A Call to End Child Poverty, by Karen Lashman, Vice-President of Policy for the Children۪s Defense Fund
In a now renowned speech, Martin Luther King Jr. drew attention to the pervasive poverty existing throughout America and poignantly shared his dream of its end. His vision of a more just society in which each and every child is assured equity of opportunities to fulfill her or his potential has yet to be fully realized more than 40 years later. We must step forward now to ensure a level playing field for every child. For every minute we waste, we lose another child.
Of the 37.3 million persons in our nation presently living in poverty, 13.3 million of them are children. This is every sixth child. A baby is born into poverty every 33 seconds in America. Our child poverty rate is higher than any other industrialized nation.

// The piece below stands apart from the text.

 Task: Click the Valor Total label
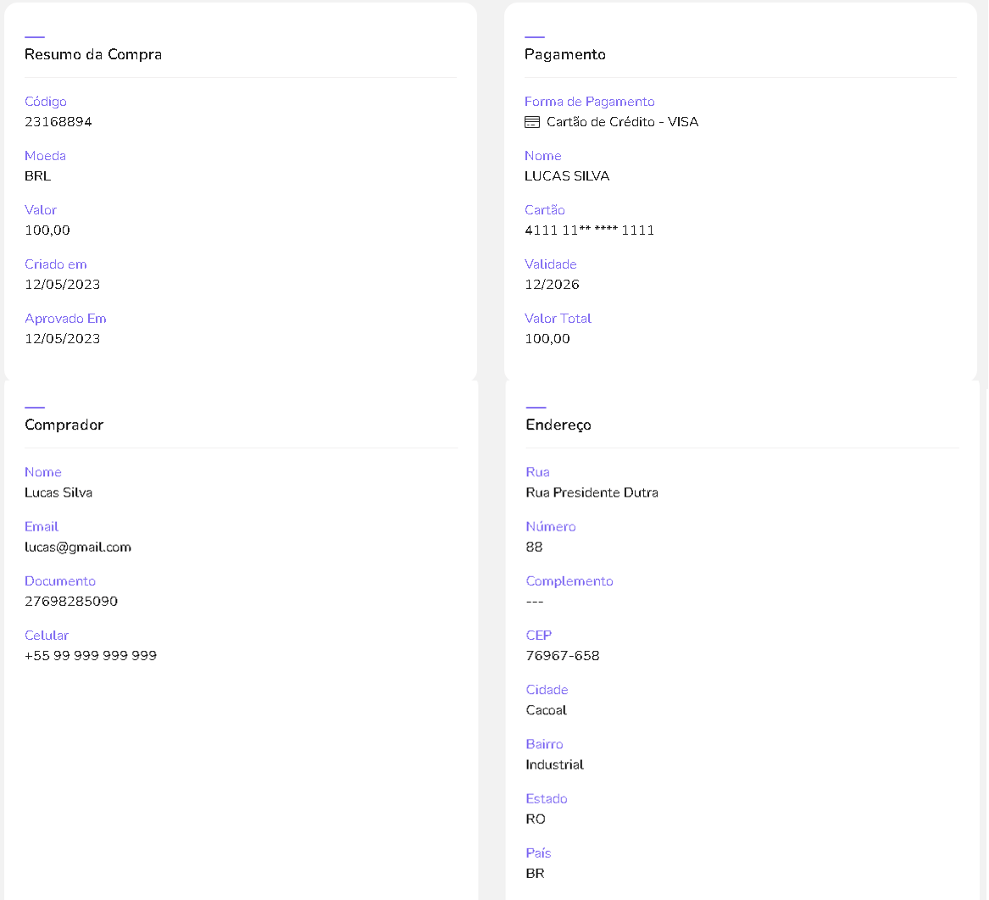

Strikingly, 5.8 million of these poor children live in families in extreme poverty with incomes below half the federal poverty level. And recent trends are especially troubling. Newly released Census data reveal an actual increase between 2006 and 2007 of 500,000 in the total number of poor children. At the same time, the number of children living in extreme poverty increased by 260,000. In fact, child poverty has increased during the current Administration; 1.7 million more children now are living in poverty than in 2000, and the number of children living in extreme poverty has risen by more than 1.1 million over this same period.
The burden of child poverty falls disproportionately on those of color. Black children are more than three times as likely to be poor as white children, and Latino children are nearly three times as likely to be poor as white children.
The currently faltering economy, turmoil in the financial markets, and a burgeoning national deficit threaten to relegate child poverty to the backburner of a new Administration. We must all work to ensure that does not happen.
The next Administration absolutely must take the requisite steps to end child poverty now. We already know the priority steps to be taken. Failure to respond decisively and rapidly will continue to exact a high toll not only on children and their families but our society as a whole.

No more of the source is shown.